The project has its critics. They contend that the super-collider could exceed physicists' wildest conjecture and cause cataclysmic outcomes. They even took their case to the courts to put a stop to the development of the LCH complex. They argue that the black holes created by the super-collider would do what black holes do - swallow up the earth and its surroundings. The dangerous strangelets, hypothetical particles, could also turn the planet into a hot, dead cluster.

Not so, argue the proponents of the project, who happen to be among the best and brightest physicists in the world; there is no "conceivable danger" associated with the LCH - an exercise of cosmic leapfrogging - coming to life. A physicist who participated in the project has estimated that the chance of the accelerator producing a global catastrophe is one in 50 million, about the same odds as winning some lotteries. Not quite a comforting consolation when there have been numerous winners of lotteries!

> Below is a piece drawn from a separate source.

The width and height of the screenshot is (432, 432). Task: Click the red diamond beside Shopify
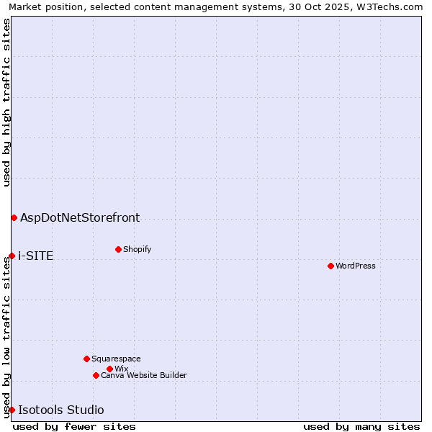tap(118, 249)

Basically the collider will produce a collision, at the speed of light, in a ring of super-cooled magnets, of two opposing beams of protons. Their temperature, to be kept at minus 456 Fahrenheit - colder than the void between galaxies - requires CERN to build the world's biggest cryonic system to handle the 185,000 gallons of liquid helium that will be used to chill the magnets. The ring is 17 miles in circumference and buried 330 feet underground. Attached along the ring is a series of cylindrical detectors to record information as the paths of these beams cross and collide. Two of the largest detectors are huge digital cameras each weighing thousands of tons, capable of taking millions of snapshots a second. Each year the detectors will generate 15 petabytes of data, equivalent to a stack of DVDs 12 miles tall. The amount of data to be analysed and studied alone represents a challenge that requires an enormous, high-speed global computer network.

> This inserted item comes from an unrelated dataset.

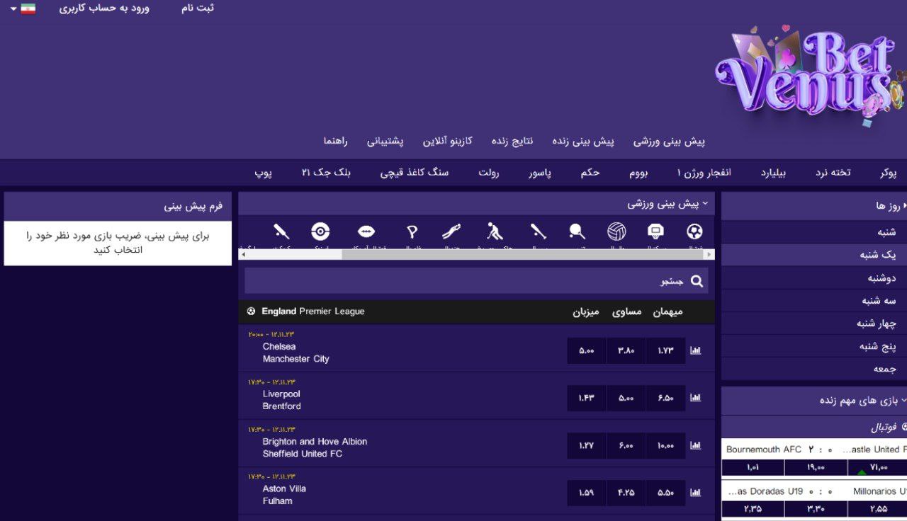The image size is (907, 521).
Task: Choose the table tennis sport icon
Action: click(576, 231)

Scientists plan to hunt for signs of the invisible "dark matter" and "dark energy" that make up more than 96 per cent of the universe, and hope to get a glimpse of the elusive, postulated "Higgs boson" or "God Particle", a so-far undiscovered particle thought to give matter its mass.

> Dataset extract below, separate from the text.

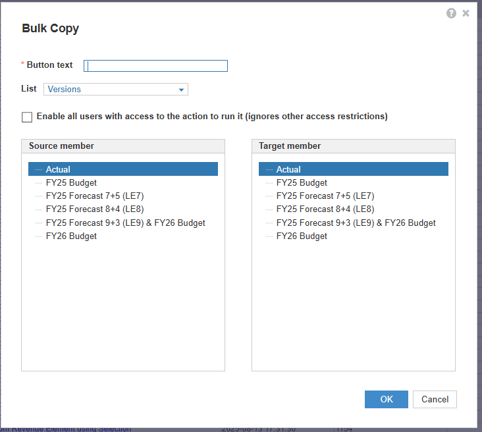The width and height of the screenshot is (482, 432).
Task: Select Actual in Source member list
Action: [58, 169]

The collider could find evidence of extra dimensions of space and time that could answer questions on the super-string theory, which holds that quarks, the particles that make up the atoms, are infinitesimal vibrating strings. Nobody has ever seen a Higgs boson, but theoretically it should be producible in particle accelerators.

Scientists believe that if the Higgs, or something like it, does not exist, then some very basic things like quantum mechanics are wrong. The stakes are high. As one scientist puts it: "Either we find the Higgs boson or some strange phenomenon must happen." Failure of the LCH would leave theorists with nothing more to do and a world in which basic questions would remain forever unanswered.

CERN is where the World Wide Web was born in the early 1990s. Established in 1954, CERN sits amid vineyards and farmland in the countryside outside Geneva. This picture-perfect pastoral scene hardly seems like ground zero for doomsday. Locals don't seem to be a bit concerned as September 10 approaches; a day that could forever change history and our understanding of our planet.

Einstein, whose relativity theory of mass and energy is one of the bases of the LCH experiment, once said two things were infinite: the universe and human stupidity. But he was not even sure about the former. He was one of the participants of the Manhattan Project under which atomic bombs were created. Upon the realisation of the horrifying, catastrophic potential the invention could inflict on humankind, he experienced profound regret. Einstein, a pacifist at heart, ended up as one of the fathers of a weapon that can annihilate the planet. He epitomises the best and the worst in all of us.

That's a human irony on a scale that should make my miseries pale. It tells me that maybe I should look beyond today and beyond all of our country's current woes that seem to be leading us towards a collision of a different kind.